Communiqué de presse du 12 décembre 2006

Rapport sur la filière L : comment soigner en tuant le malade.

Le collectif Sauver les lettres a pris connaissance du rapport de l’IGEN, Evaluation des mesures prises pour revaloriser la série littéraire au lycée ".

Nous prenons acte du constat d’une " baisse réelle du niveau de la plupart des classes de L " (p.24) dont les auteurs signalent le pendant : la baisse de niveau de la filière scientifique, devenue très " généraliste " (p.29), et dans laquelle grâce au jeu des coefficients " un élève peut réussir passablement et obtenir son baccalauréat avec des notes médiocres dans les matières scientifiques. Ceci explique sans doute en partie la crise du recrutement scientifique à l’université. " (p.44).

L’Inspection générale voit dans le déclin de la série L des causes sociologiques et non scolaires, et propose de faire coïncider plus nettement la filière littéraire avec ses débouchés professionnels, au besoin en faisant miroiter des contenus aux titres clinquants propres à attirer les familles.

Ce rapport en effet ne remet pas un seul instant en cause les réformes déjà infligées au français en primaire, au collège et au lycée, qui en réduisant les horaires au-delà du raisonnable, en interdisant tout apprentissage progressif et structuré de la grammaire, de l’orthographe et du vocabulaire, en desséchant la découverte des textes par des approches technicistes, ont détourné les élèves de la matière. Au contraire, il argue de la " réussite " de ce démantèlement pour continuer le massacre.  Ses auteurs en ont pourtant conscience lorsqu’ils écrivent, à propos des dernières réformes, qu’elles ont " aggravé le décalage […] entre les ambitions de la voie littéraire et le niveau socioculturel et linguistique d’une majorité des adolescents […] accueillis en L " (p.28). Pourquoi accabler les élèves de déficit social, quand il est dû à l’institution ? Pourquoi ne pas proposer le rétablissement des horaires permettant une " bonne maîtrise de la langue " alors qu’on sait qu’ils ont fondu de quelque 800 heures sur les neuf années de formation précédant le lycée ? Pourquoi, alors que les élèves réclament du sens, ne pas recentrer les programmes sur les oeuvres littéraires elles-mêmes et non sur un catalogue de discours, de genres et de registres techniques ? Pourquoi, enfin, réserver l'enseignement des langues anciennes à une élite, alors qu'elles pourraient constituer le pilier d'une formation grammaticale et littéraire rigoureuse ?

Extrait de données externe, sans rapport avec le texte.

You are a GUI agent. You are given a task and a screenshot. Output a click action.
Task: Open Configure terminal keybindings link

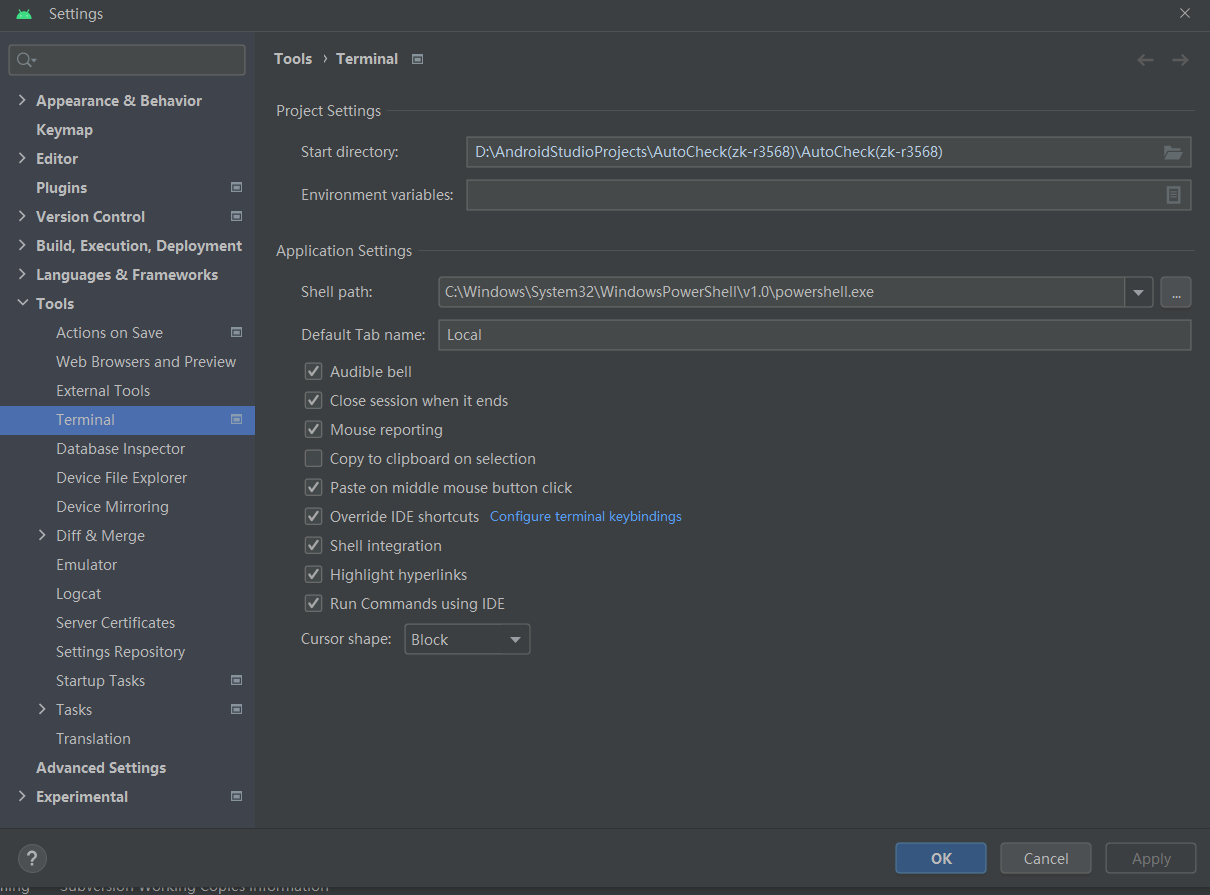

Les solutions proposées ne peuvent donc pas surprendre : puisque la littérature " [nécessite] une bonne maîtrise de la langue "(p.28) qui n’a pu être acquise par le plus grand nombre, autant proposer une série L qui ne serait pas centrée sur les Lettres !

Le rapport s’adapte ainsi à la situation que les réformes ont créée de toutes pièces, et propose de faire disparaître le français et la littérature dans des options aux titres ronflants qui sacrifient à la mode du jour. En prétendant satisfaire une demande sociale,  il répond aux projets ministériels : d’une part une stricte orientation des élèves selon les besoins du marché, d’autre part la fusion des enseignements dans des blocs pluridisciplinaires sans garantie de savoirs précis, s’adaptant parfaitement aux projets de changement du statut des professeurs, qu’on chargerait d’enseignements autres que leur discipline de recrutement. Et les auteurs de proposer ainsi (p.75) cinq " dominantes " ou " pôles " à répartir entre établissements d’un même " bassin de formation " : " Littératures et civilisations " (" Il s'agirait là du pôle proprement littéraire et " classique " "), " Arts et culture ", " Communication et maîtrise des langages ", " Sciences humaines ", " Institutions et droit ". " Des dominantes de ce type auraient l'avantage d'inciter les établissements à s'ouvrir à leur environnement et à travailler en lien étroit avec des partenaires locaux, ces partenariats contribuant à définir le profil de chaque lycée : établissement d'enseignement supérieur, institution ou entreprise culturelle, organe de presse, institution internationale ou judiciaire, collectivités territoriales… " Foin d’une culture du passé, coupée de son environnement, il s’agit de passer aux " humanités modernes " (p.89)…

En reconnaissant la nécessité absolue de préparer les élèves à leur avenir, Sauver les lettres pense au contraire qu’une formation générale littéraire, fondée sur une maîtrise accrue du français acquise dans des horaires suffisants, une connaissance approfondie de la littérature, et un éveil à la pensée critique, est la meilleure garantie qui soit pour former des humanistes " modernes ".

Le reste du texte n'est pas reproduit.